# [Assignment]
Could you output every record again, exactly as given?

# [Information provided]
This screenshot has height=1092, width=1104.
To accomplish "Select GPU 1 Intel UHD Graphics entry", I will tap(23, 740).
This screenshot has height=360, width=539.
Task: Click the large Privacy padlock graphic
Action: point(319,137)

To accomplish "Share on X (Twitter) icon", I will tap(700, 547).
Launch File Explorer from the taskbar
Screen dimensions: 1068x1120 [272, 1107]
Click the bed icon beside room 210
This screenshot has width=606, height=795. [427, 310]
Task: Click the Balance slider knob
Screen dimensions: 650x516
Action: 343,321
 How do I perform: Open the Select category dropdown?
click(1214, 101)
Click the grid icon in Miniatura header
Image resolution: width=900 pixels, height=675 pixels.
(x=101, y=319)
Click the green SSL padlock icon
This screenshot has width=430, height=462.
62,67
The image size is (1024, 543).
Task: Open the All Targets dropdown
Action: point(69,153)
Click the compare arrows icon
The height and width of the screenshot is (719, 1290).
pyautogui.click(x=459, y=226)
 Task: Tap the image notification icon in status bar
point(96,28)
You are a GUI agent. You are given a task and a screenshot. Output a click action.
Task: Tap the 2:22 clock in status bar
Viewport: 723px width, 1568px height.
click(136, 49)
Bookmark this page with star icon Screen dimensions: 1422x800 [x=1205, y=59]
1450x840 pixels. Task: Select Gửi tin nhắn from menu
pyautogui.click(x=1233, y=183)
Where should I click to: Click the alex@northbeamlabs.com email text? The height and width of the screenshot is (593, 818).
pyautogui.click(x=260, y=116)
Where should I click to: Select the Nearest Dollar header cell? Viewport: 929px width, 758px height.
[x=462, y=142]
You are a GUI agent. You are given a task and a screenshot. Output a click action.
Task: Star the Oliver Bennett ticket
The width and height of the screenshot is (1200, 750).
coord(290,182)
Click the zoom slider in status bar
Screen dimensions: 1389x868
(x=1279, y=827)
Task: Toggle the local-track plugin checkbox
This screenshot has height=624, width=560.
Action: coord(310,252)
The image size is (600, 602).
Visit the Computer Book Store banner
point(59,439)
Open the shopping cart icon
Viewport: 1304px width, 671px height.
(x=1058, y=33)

# [Answer box]
This screenshot has height=1092, width=1104.
To accomplish "Select GPU 1 Intel UHD Graphics entry", I will tap(23, 740).
This screenshot has height=360, width=539.
Task: Click the large Privacy padlock graphic
Action: point(319,137)

To accomplish "Share on X (Twitter) icon", I will tap(700, 547).
Launch File Explorer from the taskbar
Screen dimensions: 1068x1120 [272, 1107]
Click the bed icon beside room 210
This screenshot has width=606, height=795. [427, 310]
Task: Click the Balance slider knob
Screen dimensions: 650x516
Action: 343,321
 How do I perform: Open the Select category dropdown?
click(1214, 101)
Click the grid icon in Miniatura header
Image resolution: width=900 pixels, height=675 pixels.
(x=101, y=319)
Click the green SSL padlock icon
This screenshot has width=430, height=462.
62,67
The image size is (1024, 543).
Task: Open the All Targets dropdown
Action: point(69,153)
Click the compare arrows icon
The height and width of the screenshot is (719, 1290).
pyautogui.click(x=459, y=226)
 Task: Tap the image notification icon in status bar
point(96,28)
You are a GUI agent. You are given a task and a screenshot. Output a click action.
Task: Tap the 2:22 clock in status bar
Viewport: 723px width, 1568px height.
click(136, 49)
Bookmark this page with star icon Screen dimensions: 1422x800 [x=1205, y=59]
1450x840 pixels. Task: Select Gửi tin nhắn from menu
pyautogui.click(x=1233, y=183)
Where should I click to: Click the alex@northbeamlabs.com email text? The height and width of the screenshot is (593, 818).
pyautogui.click(x=260, y=116)
Where should I click to: Select the Nearest Dollar header cell? Viewport: 929px width, 758px height.
[x=462, y=142]
You are a GUI agent. You are given a task and a screenshot. Output a click action.
Task: Star the Oliver Bennett ticket
The width and height of the screenshot is (1200, 750).
coord(290,182)
Click the zoom slider in status bar
Screen dimensions: 1389x868
(x=1279, y=827)
Task: Toggle the local-track plugin checkbox
This screenshot has height=624, width=560.
Action: coord(310,252)
The image size is (600, 602).
Visit the Computer Book Store banner
point(59,439)
Open the shopping cart icon
Viewport: 1304px width, 671px height.
(x=1058, y=33)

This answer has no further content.